### Directions
For the entries that follow, tally the lines holding the string "option". Give the total and nothing else.

---------- Material to process

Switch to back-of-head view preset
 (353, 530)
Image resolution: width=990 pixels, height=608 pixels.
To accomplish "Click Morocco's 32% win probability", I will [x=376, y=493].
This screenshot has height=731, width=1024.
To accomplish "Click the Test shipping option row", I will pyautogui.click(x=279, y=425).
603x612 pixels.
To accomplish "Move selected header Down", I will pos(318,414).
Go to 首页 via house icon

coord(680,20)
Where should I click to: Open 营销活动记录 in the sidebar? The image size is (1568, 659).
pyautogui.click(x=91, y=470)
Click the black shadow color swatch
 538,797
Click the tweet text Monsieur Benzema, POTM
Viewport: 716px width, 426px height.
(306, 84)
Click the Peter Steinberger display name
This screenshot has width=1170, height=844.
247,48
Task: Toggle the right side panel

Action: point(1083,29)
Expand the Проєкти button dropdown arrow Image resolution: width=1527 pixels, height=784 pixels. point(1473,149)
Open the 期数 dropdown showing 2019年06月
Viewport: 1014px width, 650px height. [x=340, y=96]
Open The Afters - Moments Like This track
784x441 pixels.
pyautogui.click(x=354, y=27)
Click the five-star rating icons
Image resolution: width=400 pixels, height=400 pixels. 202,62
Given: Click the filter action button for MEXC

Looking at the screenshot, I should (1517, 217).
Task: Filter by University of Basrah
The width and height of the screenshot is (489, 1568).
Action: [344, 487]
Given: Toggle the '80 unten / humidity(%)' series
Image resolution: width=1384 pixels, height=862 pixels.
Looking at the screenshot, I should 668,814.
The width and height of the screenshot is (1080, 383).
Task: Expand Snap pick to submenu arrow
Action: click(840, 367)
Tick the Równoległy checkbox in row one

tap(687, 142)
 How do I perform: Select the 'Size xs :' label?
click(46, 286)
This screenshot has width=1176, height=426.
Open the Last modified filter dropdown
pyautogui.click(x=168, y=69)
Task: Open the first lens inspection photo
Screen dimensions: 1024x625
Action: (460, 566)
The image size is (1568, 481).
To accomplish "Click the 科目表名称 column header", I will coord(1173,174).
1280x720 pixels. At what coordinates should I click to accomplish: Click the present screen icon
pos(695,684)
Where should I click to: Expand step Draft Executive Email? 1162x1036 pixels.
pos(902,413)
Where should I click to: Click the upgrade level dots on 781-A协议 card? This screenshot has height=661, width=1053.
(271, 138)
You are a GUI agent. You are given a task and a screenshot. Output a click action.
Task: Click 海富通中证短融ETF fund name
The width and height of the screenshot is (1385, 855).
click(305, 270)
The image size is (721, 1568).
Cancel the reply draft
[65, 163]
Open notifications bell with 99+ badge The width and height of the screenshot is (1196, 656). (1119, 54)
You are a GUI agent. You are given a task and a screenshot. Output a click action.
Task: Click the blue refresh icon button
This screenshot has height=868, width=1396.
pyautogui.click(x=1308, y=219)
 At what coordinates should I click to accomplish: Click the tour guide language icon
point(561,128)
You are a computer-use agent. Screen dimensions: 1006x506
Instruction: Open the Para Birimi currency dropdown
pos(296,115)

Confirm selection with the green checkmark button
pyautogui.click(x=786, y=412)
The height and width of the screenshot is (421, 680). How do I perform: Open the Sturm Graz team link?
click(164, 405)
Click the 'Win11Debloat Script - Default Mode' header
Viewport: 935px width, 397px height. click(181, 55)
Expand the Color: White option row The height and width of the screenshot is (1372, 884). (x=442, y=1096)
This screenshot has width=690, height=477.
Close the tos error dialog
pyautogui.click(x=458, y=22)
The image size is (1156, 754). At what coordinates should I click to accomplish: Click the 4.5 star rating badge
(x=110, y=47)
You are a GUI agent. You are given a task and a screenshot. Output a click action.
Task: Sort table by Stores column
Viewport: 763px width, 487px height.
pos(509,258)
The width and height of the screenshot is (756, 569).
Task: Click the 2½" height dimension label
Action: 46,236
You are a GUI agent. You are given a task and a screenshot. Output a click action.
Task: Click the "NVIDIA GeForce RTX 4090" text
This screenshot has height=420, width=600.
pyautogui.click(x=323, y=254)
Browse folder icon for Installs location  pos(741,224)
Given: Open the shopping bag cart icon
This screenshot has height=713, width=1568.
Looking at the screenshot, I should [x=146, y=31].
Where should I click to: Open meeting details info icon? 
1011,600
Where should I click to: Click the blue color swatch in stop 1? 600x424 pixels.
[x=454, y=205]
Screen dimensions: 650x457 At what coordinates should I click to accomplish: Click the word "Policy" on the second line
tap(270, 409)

--------------------

### Response below
2